### PROBLEM TO WORK ON
Output every line of the rows below as a JSON list of strings, one string per line, with blank lines omitted.

### DATASET EXTRACT
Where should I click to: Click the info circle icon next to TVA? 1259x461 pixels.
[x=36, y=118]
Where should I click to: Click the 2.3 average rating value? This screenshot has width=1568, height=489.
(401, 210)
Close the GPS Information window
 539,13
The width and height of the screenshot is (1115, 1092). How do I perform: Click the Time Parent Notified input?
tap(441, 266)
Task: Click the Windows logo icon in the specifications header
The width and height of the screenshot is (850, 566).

### FINISHED TASK
[
  "Where should I click to: Click the info circle icon next to TVA? 1259x461 pixels.",
  "[x=36, y=118]",
  "Where should I click to: Click the 2.3 average rating value? This screenshot has width=1568, height=489.",
  "(401, 210)",
  "Close the GPS Information window",
  " 539,13",
  "The width and height of the screenshot is (1115, 1092). How do I perform: Click the Time Parent Notified input?",
  "tap(441, 266)",
  "Task: Click the Windows logo icon in the specifications header",
  "The width and height of the screenshot is (850, 566)."
]